== Task description ==
From the line that includes "How do I perform: Set" down to the final line of the data below, copy every line exactly and leave the rest out.

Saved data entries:
================

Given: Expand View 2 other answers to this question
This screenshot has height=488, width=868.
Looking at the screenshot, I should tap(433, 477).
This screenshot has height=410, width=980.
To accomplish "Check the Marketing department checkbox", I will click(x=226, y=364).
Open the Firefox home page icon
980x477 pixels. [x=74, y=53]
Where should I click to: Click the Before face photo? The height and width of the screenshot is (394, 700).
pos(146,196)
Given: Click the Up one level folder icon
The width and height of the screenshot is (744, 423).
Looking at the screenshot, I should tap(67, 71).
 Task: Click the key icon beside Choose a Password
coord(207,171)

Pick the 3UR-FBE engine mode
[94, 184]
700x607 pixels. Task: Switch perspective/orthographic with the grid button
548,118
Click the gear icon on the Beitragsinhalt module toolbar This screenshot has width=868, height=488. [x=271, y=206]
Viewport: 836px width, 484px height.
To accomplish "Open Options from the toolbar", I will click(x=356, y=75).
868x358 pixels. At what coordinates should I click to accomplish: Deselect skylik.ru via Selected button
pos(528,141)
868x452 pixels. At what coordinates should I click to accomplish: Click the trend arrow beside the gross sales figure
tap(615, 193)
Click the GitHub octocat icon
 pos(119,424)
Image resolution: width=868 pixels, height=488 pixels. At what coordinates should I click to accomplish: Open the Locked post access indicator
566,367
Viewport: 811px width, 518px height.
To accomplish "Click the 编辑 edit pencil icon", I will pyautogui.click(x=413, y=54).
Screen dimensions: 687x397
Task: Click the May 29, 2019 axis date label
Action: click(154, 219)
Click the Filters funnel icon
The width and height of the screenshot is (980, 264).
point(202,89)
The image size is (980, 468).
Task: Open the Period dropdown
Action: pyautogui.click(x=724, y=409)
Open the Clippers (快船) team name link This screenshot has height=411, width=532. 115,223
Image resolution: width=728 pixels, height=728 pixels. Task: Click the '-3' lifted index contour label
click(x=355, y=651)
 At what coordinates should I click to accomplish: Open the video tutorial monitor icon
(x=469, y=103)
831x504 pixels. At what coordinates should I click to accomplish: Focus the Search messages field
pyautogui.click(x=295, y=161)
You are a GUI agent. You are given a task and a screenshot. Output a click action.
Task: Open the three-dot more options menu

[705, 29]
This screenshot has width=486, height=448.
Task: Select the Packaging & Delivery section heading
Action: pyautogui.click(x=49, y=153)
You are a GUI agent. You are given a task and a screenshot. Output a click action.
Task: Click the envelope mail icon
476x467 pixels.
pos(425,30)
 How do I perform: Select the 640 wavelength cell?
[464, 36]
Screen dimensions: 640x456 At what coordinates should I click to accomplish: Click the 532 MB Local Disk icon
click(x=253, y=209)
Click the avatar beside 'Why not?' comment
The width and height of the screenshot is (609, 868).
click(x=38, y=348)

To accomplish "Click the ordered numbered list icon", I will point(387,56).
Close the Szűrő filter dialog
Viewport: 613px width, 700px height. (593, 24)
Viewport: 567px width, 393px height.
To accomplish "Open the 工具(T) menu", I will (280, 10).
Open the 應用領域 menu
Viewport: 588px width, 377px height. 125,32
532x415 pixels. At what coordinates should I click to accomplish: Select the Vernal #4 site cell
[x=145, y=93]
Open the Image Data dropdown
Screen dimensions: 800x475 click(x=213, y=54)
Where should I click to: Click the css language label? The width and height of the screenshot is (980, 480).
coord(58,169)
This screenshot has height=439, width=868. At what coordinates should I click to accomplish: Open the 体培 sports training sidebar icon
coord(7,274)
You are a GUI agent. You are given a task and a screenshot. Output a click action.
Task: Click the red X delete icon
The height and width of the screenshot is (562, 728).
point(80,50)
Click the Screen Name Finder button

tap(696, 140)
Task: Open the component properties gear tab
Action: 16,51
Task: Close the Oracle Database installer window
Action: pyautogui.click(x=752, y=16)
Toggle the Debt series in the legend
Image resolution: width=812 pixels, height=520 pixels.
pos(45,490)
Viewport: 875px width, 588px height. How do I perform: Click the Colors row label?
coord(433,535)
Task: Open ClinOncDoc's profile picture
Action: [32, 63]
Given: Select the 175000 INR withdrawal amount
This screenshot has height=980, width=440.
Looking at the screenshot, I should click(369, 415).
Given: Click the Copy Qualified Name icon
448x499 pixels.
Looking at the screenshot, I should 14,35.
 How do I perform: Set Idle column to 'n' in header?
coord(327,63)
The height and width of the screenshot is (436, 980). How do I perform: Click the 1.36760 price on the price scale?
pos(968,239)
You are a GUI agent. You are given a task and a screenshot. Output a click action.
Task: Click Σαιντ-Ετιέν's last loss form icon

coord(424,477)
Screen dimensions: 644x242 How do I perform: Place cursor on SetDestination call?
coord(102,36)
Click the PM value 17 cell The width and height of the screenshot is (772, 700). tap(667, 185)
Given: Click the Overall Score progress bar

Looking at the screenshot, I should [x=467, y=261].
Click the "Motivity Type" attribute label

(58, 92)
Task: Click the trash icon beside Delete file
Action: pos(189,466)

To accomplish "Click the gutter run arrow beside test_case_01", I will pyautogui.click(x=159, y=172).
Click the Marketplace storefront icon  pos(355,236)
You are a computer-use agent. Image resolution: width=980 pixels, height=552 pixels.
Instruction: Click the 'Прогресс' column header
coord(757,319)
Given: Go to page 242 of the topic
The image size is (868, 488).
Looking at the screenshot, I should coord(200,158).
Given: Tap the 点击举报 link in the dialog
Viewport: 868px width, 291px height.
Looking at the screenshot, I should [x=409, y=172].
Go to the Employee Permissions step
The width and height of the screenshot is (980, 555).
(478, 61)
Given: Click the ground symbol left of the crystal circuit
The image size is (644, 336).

================

== Response ==
 How do I perform: Set Idle column to 'n' in header?
coord(327,63)
The height and width of the screenshot is (436, 980). How do I perform: Click the 1.36760 price on the price scale?
pos(968,239)
You are a GUI agent. You are given a task and a screenshot. Output a click action.
Task: Click Σαιντ-Ετιέν's last loss form icon

coord(424,477)
Screen dimensions: 644x242 How do I perform: Place cursor on SetDestination call?
coord(102,36)
Click the PM value 17 cell The width and height of the screenshot is (772, 700). tap(667, 185)
Given: Click the Overall Score progress bar

Looking at the screenshot, I should [x=467, y=261].
Click the "Motivity Type" attribute label

(58, 92)
Task: Click the trash icon beside Delete file
Action: pos(189,466)

To accomplish "Click the gutter run arrow beside test_case_01", I will pyautogui.click(x=159, y=172).
Click the Marketplace storefront icon  pos(355,236)
You are a computer-use agent. Image resolution: width=980 pixels, height=552 pixels.
Instruction: Click the 'Прогресс' column header
coord(757,319)
Given: Go to page 242 of the topic
The image size is (868, 488).
Looking at the screenshot, I should coord(200,158).
Given: Tap the 点击举报 link in the dialog
Viewport: 868px width, 291px height.
Looking at the screenshot, I should [x=409, y=172].
Go to the Employee Permissions step
The width and height of the screenshot is (980, 555).
(478, 61)
Given: Click the ground symbol left of the crystal circuit
The image size is (644, 336).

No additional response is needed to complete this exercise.